This might be the last we hear about Supervisor Kevin Cavanaugh for quite some time.
With 102,682 votes tabulated, InMaricopa projects incumbent Dana Lewis to retain her job as Pinal County Recorder. She won 97% of votes among 142,541 ballots cast today.
Just 2,204 of the votes went to write-in candidates; most had presumably jotted Cavanaugh’s name.
Following his self-styled “statistically impossible” loss in the county sheriff primary race, Cavanaugh decided to come for Lewis’s otherwise uncontested seat. In August, he submitted paperwork to become an official write-in candidate for the recorder’s office.
In a letter to the county elections department, he called his candidacy “largely symbolic” and said his reasoning was to force workers to count ballots manually.
“I know that write-in’s seldom win [sic.],” he wrote before delving into his well-honed election scandal spiel. “The only exception might be when the incumbent gets indicted or resigns over some scandal, such as planning and orchestrating the most sophisticated vote-cheating operation in modern American history.”
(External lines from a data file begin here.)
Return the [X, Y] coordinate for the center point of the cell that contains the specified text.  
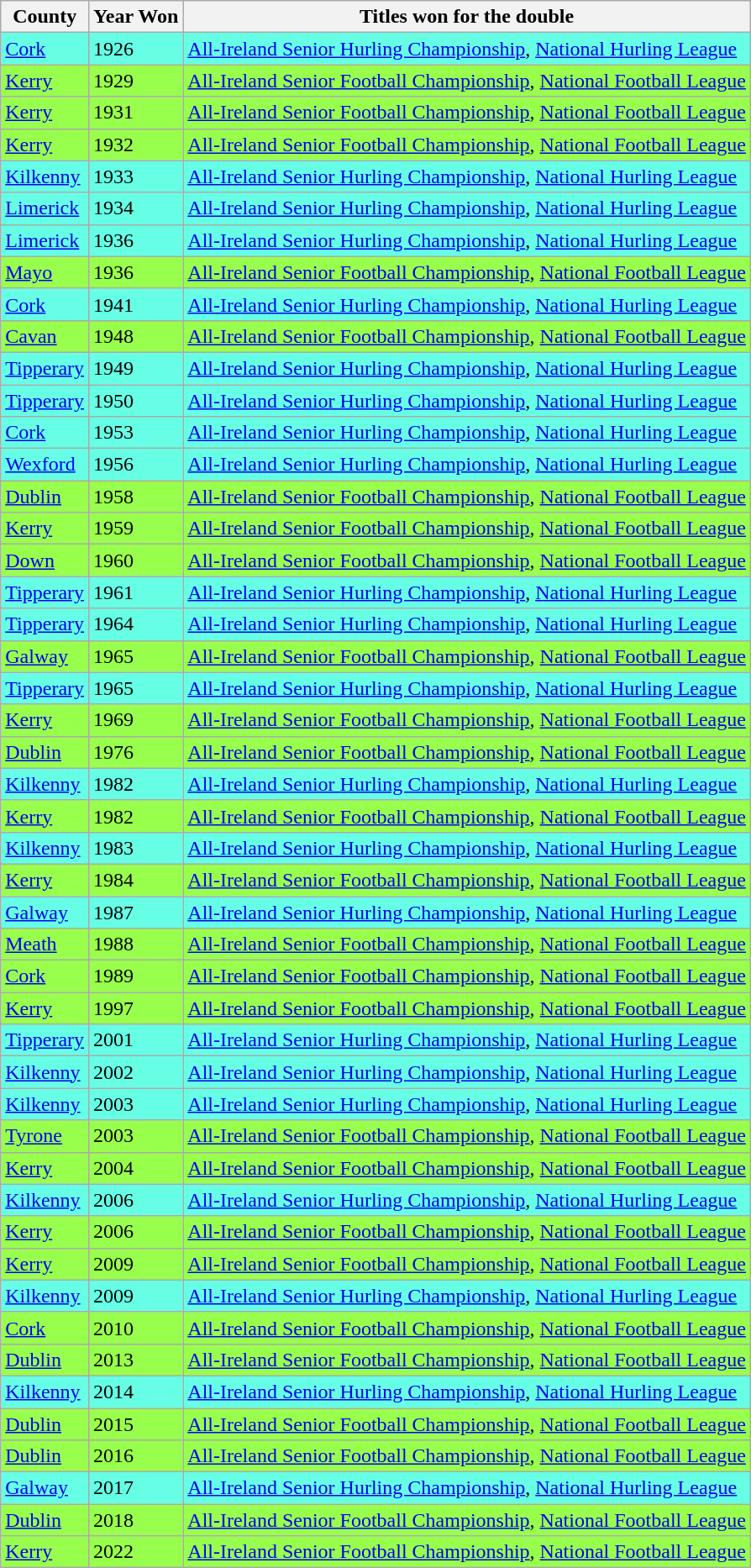
2022 [136, 1552]
1934 [136, 208]
1931 [136, 113]
2015 [136, 1424]
2016 [136, 1456]
1933 [136, 176]
1958 [136, 496]
Cavan [45, 336]
1984 [136, 880]
County [45, 17]
2001 [136, 1040]
1961 [136, 592]
Mayo [45, 272]
1960 [136, 560]
1988 [136, 944]
1987 [136, 911]
1941 [136, 304]
2018 [136, 1520]
1964 [136, 624]
2013 [136, 1359]
1949 [136, 368]
1956 [136, 465]
2004 [136, 1168]
1969 [136, 720]
1989 [136, 976]
Year Won [136, 17]
1932 [136, 144]
Down [45, 560]
Tyrone [45, 1136]
1983 [136, 848]
1959 [136, 528]
1976 [136, 752]
1953 [136, 433]
2017 [136, 1488]
1948 [136, 336]
Meath [45, 944]
Titles won for the double [467, 17]
2014 [136, 1391]
1950 [136, 401]
2002 [136, 1072]
2010 [136, 1327]
1997 [136, 1008]
1929 [136, 81]
Wexford [45, 465]
1926 [136, 49]
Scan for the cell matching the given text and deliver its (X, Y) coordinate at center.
Cavanaugh spent a significant part of 2024 admonishing Lewis and sowing election doubts, including spending months calling into question his primary loss in a now debunked 21-page, self-published audit of the primary election.
The Pinal County Board of Supervisors appointed Lewis in 2022 after then-Recorder Virginia Ross stepped down for a shot at Elections Director.
Neither Lewis nor Cavanaugh immediately responded to requests for comment from InMaricopa.